Caution: pulseIn delays you're code, and will time out in 1 second if no signal is received. You can adjust the timeout by doing: pulseIn(pin, state, timeout); timeout is in microseconds.

This is a little something I put together when I wanted to play with a frequency counter.
I measure the period and converts that to a frequency. If it period is relatively short, it increases the number of periods measured to average the measurements.
The output is to a cheap 16x2 LCD display.

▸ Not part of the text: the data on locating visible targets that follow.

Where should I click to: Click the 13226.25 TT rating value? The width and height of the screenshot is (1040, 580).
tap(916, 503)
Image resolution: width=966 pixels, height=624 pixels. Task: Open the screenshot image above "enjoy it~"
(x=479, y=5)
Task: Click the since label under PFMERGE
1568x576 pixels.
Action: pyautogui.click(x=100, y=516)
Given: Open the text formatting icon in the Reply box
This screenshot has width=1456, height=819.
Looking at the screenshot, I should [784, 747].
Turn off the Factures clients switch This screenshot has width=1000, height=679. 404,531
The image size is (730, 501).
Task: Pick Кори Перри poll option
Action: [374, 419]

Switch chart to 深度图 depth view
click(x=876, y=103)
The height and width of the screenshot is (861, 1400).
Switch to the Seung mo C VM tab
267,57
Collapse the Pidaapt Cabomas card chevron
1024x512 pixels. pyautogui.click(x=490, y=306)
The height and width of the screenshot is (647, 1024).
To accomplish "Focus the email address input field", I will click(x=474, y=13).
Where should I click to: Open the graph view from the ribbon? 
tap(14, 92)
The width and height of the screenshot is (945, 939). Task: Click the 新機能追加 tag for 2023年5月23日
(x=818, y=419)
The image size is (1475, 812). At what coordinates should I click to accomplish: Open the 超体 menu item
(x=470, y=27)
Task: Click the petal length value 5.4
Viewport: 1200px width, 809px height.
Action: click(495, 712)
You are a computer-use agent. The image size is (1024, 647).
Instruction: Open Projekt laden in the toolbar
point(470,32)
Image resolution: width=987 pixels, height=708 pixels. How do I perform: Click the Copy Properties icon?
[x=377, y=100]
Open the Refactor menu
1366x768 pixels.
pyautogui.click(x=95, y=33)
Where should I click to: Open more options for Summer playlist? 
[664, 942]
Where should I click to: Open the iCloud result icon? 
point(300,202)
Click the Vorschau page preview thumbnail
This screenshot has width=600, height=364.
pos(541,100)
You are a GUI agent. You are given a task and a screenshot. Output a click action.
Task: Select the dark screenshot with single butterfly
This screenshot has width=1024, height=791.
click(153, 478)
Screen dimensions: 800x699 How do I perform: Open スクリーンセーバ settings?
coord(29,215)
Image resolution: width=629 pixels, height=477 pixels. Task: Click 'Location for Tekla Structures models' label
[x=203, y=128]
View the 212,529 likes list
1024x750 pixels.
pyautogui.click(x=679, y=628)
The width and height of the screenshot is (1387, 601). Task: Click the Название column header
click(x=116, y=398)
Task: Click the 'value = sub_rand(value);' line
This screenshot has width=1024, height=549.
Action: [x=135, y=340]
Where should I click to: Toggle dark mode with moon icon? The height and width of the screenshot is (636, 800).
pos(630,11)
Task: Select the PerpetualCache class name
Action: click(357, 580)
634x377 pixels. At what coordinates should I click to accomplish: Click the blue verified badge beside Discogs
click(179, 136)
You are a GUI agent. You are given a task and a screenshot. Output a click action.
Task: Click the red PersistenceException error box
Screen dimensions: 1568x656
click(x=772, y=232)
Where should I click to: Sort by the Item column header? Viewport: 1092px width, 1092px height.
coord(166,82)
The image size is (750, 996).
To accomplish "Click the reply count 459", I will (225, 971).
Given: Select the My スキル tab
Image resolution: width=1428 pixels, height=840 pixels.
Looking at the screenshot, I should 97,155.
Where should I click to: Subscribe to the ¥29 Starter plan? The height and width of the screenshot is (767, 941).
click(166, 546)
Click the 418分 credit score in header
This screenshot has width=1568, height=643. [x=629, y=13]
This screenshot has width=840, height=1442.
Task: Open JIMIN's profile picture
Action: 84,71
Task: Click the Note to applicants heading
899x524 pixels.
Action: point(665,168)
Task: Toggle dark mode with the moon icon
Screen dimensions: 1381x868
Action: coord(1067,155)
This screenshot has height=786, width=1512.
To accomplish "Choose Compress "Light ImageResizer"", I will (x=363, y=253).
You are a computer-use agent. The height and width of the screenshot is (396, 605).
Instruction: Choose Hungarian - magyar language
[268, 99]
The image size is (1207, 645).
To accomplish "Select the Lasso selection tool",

``````// The LCD is usually interfaced via 16 pins which are labelled as shown below:
//Connections to Arduino
//  LCD                                                 Connection
//  1. GND - Ground                                     GND
//  2. VDD - 3 - 5V                                     5V
//  3. VO  - Contrast                                   (Tap off a 5K - 10K pot across VCC and Ground)
#define LCD_RS       12  //  4. RS  - Register Select - 0=Command / 1=Character  Arduino Pin as defined
#define LCD_ENABLE   11  //  6. E   - Enable - Enable data transmit              Arduino Pin as defined
//  7. DB0 - Data Bit 0                                 N/A
//  8. DB1 - Data Bit 1                                 N/A
//  9. DB2 - Data Bit 2                                 N/A
// 10. DB3 - Data Bit 3                                 N/A
#define LCD_DB4       4  // 11. DB4 - Data Bit 4 - used in 4 bit operation       Arduino Pin as defined
#define LCD_DB5       6  // 12. DB5 - Data Bit 5 - used in 4 bit operation       Arduino Pin as defined
#define LCD_DB6       7  // 13. DB6 - Data Bit 6 - used in 4 bit operation       Arduino Pin as defined
#define LCD_DB7       8  // 14. DB7 - Data Bit 7 - used in 4 bit operation       Arduino Pin as defined
#define LCD_Backlight 9  // 15. BL1 - Backlight +                                Emitter of 2N3904, Collector to VCC, Base to D9 via 10K resistor
// 16. BL2 - Backlight -                                GND

//   I2C
//   A4 - Data  (SDA)
//   A5 - Clock (SCL)

#include <Wire.h>
#include <Time.h>
#include <LiquidCrystal.h>

LiquidCrystal lcd(LCD_RS, LCD_ENABLE, LCD_DB4, LCD_DB5, LCD_DB6, LCD_DB7);

#define SAMPLE_SIZE  1
static  uint16_t iSample_Size = SAMPLE_SIZE;
volatile uint32_t iSample;
volatile char bSamplesCtl = -1; // -1= Stop, not taking samples  0=Start taking samples  1=Sample are ready

void setup () {
Wire.begin();

lcd.begin(16, 2); lcd.clear();
pinMode(LCD_Backlight, OUTPUT); analogWrite(LCD_Backlight, 128); // Set the brightness of the backlight using PWM

pinMode(2, INPUT_PULLUP);
attachInterrupt(0, Pin2_ISR, FALLING);

bSamplesCtl = 0; // Start taking timing samples
}

void loop() {
delay(500);
lcd.setCursor(0, 0);

if (bSamplesCtl != 1) { // Sampling not complete
lcd.print('*');
} else {                // we have a set of samples
uint32_t iFreq;
if (iSample_Size <= 4000) {
iFreq = (1000000L * iSample_Size) / iSample;
} else {
iFreq = 1000000L / (iSample / iSample_Size);
}
lcd.print(iFreq); lcd.print("Hz ");
lcd.print(iSample);
lcd.print(" ");
lcd.print(iSample_Size);
if (iSample < 1000) { // Less than one millisecond worth of samples
iSample_Size *= 2; // double the samples
if (iSample_Size > 4000) iSample_Size = 4000;
}
bSamplesCtl = 0; // Take another samples
}
}

void Pin2_ISR()
{
static uint32_t iPrev = 0;
static uint16_t iSampleCnt = 0;
uint32_t iTemp = micros();

if (bSamplesCtl == -1) return; // -1= Stop, not taking samples
if (bSamplesCtl == 1)  return; //  1= Sample ready for use.
//  0= Taking samples
if (iSampleCnt == 0)
iPrev = iTemp;

iSampleCnt++;
if (iSampleCnt > iSample_Size) { // Sampling complete
iSample = iTemp-iPrev;        // Save results
iPrev = 0; iSampleCnt = 0;    // Clean-up ready for next use.
bSamplesCtl = 1;              // 1= Sample is ready for use.